▶ _Short exercise_
Return the listing below line for line, without any changes.

▶ _Record list_
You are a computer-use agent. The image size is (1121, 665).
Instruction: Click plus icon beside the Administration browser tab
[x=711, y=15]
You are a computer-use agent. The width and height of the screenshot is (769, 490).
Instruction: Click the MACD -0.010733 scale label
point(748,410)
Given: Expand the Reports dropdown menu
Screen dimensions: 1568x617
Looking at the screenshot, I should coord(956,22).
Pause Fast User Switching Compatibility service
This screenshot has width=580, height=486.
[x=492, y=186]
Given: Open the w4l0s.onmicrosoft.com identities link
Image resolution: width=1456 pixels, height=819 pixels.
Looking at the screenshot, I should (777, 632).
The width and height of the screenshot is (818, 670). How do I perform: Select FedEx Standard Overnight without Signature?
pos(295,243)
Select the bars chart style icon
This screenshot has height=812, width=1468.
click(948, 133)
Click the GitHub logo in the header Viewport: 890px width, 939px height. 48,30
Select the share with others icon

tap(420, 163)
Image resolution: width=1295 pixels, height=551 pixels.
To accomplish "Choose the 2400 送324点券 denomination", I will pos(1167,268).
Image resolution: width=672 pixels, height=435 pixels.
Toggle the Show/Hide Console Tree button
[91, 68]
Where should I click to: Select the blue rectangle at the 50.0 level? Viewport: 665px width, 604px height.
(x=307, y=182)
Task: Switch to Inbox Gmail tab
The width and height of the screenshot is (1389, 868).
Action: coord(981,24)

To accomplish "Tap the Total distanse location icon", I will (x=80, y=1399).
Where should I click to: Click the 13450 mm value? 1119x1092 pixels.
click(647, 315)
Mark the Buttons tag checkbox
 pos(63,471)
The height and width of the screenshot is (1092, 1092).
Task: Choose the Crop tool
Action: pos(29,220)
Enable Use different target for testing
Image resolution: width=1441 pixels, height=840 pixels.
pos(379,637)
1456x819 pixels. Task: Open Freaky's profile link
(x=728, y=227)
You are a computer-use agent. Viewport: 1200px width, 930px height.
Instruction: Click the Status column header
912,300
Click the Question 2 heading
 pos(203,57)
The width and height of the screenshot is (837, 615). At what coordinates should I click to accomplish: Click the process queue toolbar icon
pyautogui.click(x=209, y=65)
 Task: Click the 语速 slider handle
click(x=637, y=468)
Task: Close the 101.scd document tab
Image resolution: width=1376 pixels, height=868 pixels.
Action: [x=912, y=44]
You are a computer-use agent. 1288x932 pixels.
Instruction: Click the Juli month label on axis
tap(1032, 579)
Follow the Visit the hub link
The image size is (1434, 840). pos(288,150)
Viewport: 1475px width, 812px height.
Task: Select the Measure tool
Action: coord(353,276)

▶ _Problem solution_
You are a computer-use agent. The image size is (1121, 665).
Instruction: Click plus icon beside the Administration browser tab
[x=711, y=15]
You are a computer-use agent. The width and height of the screenshot is (769, 490).
Instruction: Click the MACD -0.010733 scale label
point(748,410)
Given: Expand the Reports dropdown menu
Screen dimensions: 1568x617
Looking at the screenshot, I should coord(956,22).
Pause Fast User Switching Compatibility service
This screenshot has width=580, height=486.
[x=492, y=186]
Given: Open the w4l0s.onmicrosoft.com identities link
Image resolution: width=1456 pixels, height=819 pixels.
Looking at the screenshot, I should (777, 632).
The width and height of the screenshot is (818, 670). How do I perform: Select FedEx Standard Overnight without Signature?
pos(295,243)
Select the bars chart style icon
This screenshot has height=812, width=1468.
click(948, 133)
Click the GitHub logo in the header Viewport: 890px width, 939px height. 48,30
Select the share with others icon

tap(420, 163)
Image resolution: width=1295 pixels, height=551 pixels.
To accomplish "Choose the 2400 送324点券 denomination", I will pos(1167,268).
Image resolution: width=672 pixels, height=435 pixels.
Toggle the Show/Hide Console Tree button
[91, 68]
Where should I click to: Select the blue rectangle at the 50.0 level? Viewport: 665px width, 604px height.
(x=307, y=182)
Task: Switch to Inbox Gmail tab
The width and height of the screenshot is (1389, 868).
Action: coord(981,24)

To accomplish "Tap the Total distanse location icon", I will (x=80, y=1399).
Where should I click to: Click the 13450 mm value? 1119x1092 pixels.
click(647, 315)
Mark the Buttons tag checkbox
 pos(63,471)
The height and width of the screenshot is (1092, 1092).
Task: Choose the Crop tool
Action: pos(29,220)
Enable Use different target for testing
Image resolution: width=1441 pixels, height=840 pixels.
pos(379,637)
1456x819 pixels. Task: Open Freaky's profile link
(x=728, y=227)
You are a computer-use agent. Viewport: 1200px width, 930px height.
Instruction: Click the Status column header
912,300
Click the Question 2 heading
 pos(203,57)
The width and height of the screenshot is (837, 615). At what coordinates should I click to accomplish: Click the process queue toolbar icon
pyautogui.click(x=209, y=65)
 Task: Click the 语速 slider handle
click(x=637, y=468)
Task: Close the 101.scd document tab
Image resolution: width=1376 pixels, height=868 pixels.
Action: [x=912, y=44]
You are a computer-use agent. 1288x932 pixels.
Instruction: Click the Juli month label on axis
tap(1032, 579)
Follow the Visit the hub link
The image size is (1434, 840). pos(288,150)
Viewport: 1475px width, 812px height.
Task: Select the Measure tool
Action: coord(353,276)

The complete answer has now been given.